Description of the task: Please repeat, precisely as written, only the lines from the one containing "Given: Click the percent style icon" through the last line of the records below, pictures omitted.

START Records supplied

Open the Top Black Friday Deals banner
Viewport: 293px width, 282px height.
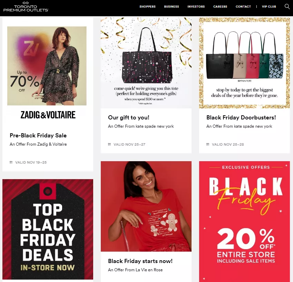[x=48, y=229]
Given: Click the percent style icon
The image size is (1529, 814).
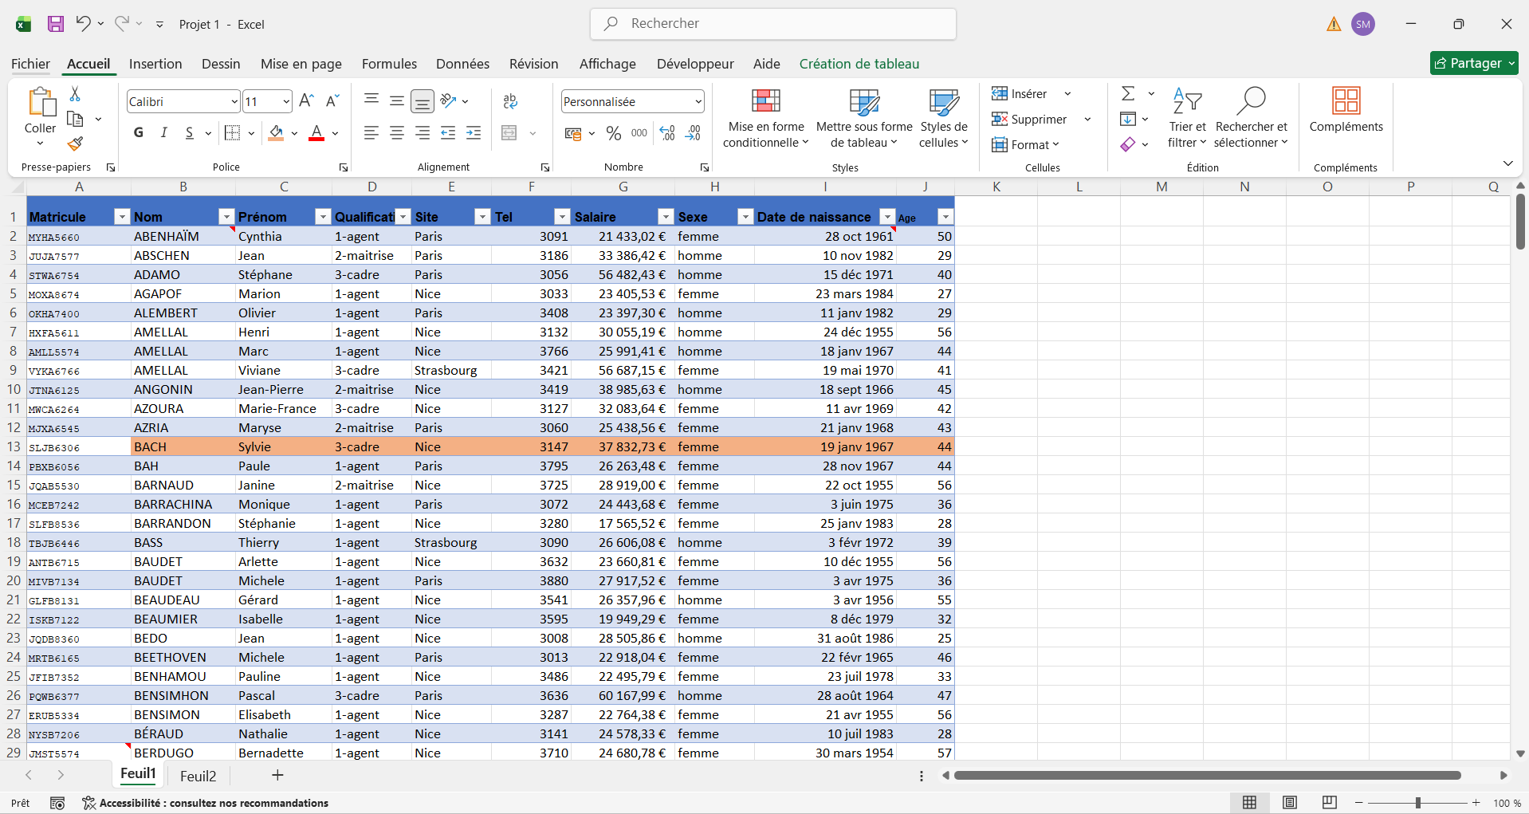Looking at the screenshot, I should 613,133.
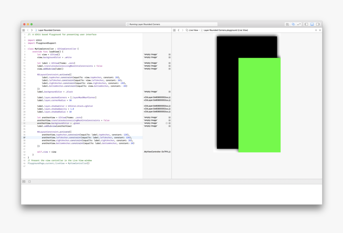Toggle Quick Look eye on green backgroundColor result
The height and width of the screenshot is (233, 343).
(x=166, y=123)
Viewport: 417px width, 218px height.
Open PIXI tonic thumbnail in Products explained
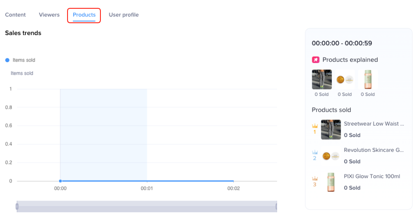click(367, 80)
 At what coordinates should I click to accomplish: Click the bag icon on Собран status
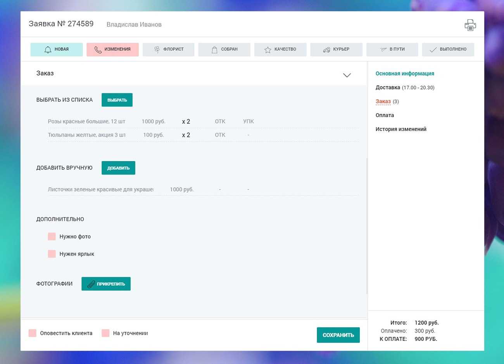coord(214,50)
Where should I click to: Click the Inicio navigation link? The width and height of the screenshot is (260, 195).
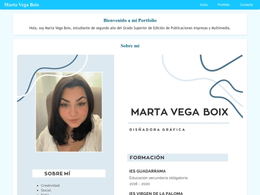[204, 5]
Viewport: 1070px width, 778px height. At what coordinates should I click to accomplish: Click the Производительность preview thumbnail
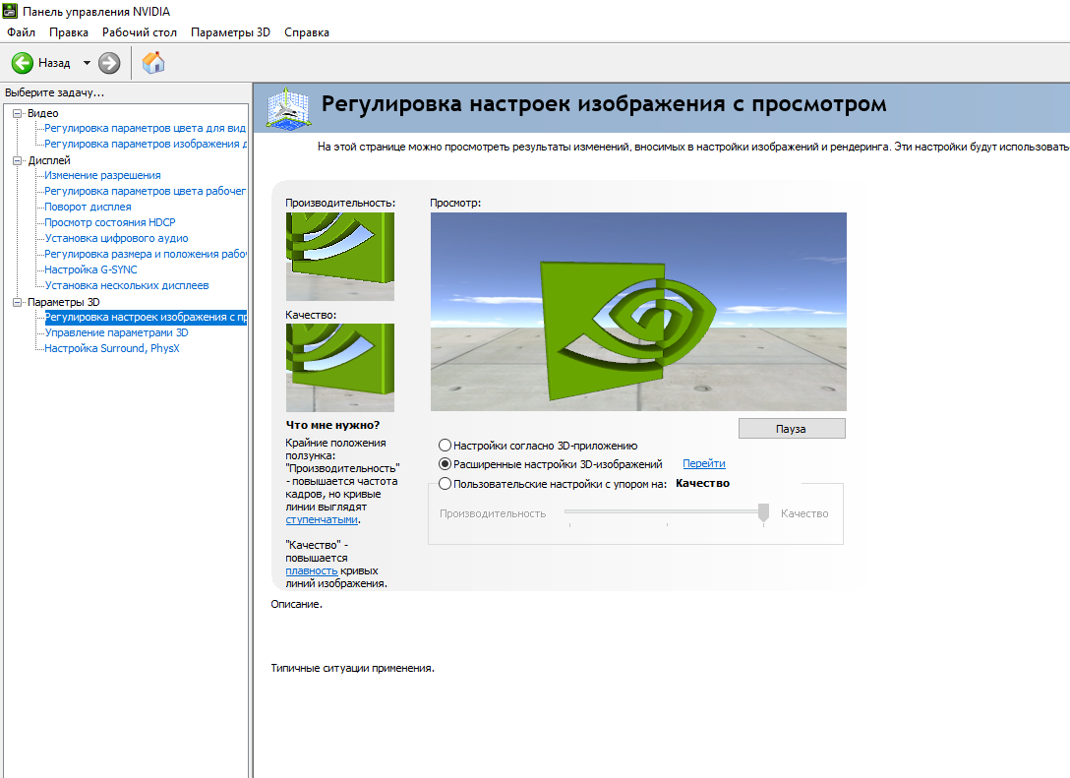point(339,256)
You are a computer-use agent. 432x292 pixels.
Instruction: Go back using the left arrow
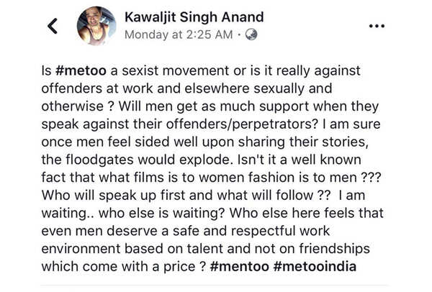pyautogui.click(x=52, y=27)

END Records supplied

Solved exercise:
Given: Click the percent style icon
The image size is (1529, 814).
Looking at the screenshot, I should 613,133.
Toggle Quick Look eye on green backgroundColor result
The height and width of the screenshot is (233, 343).
(x=166, y=123)
Viewport: 417px width, 218px height.
Open PIXI tonic thumbnail in Products explained
click(367, 80)
 At what coordinates should I click to accomplish: Click the bag icon on Собран status
coord(214,50)
Where should I click to: Click the Inicio navigation link? The width and height of the screenshot is (260, 195).
[204, 5]
Viewport: 1070px width, 778px height. At what coordinates should I click to accomplish: Click the Производительность preview thumbnail
point(339,256)
You are a computer-use agent. 432x292 pixels.
Instruction: Go back using the left arrow
pyautogui.click(x=52, y=27)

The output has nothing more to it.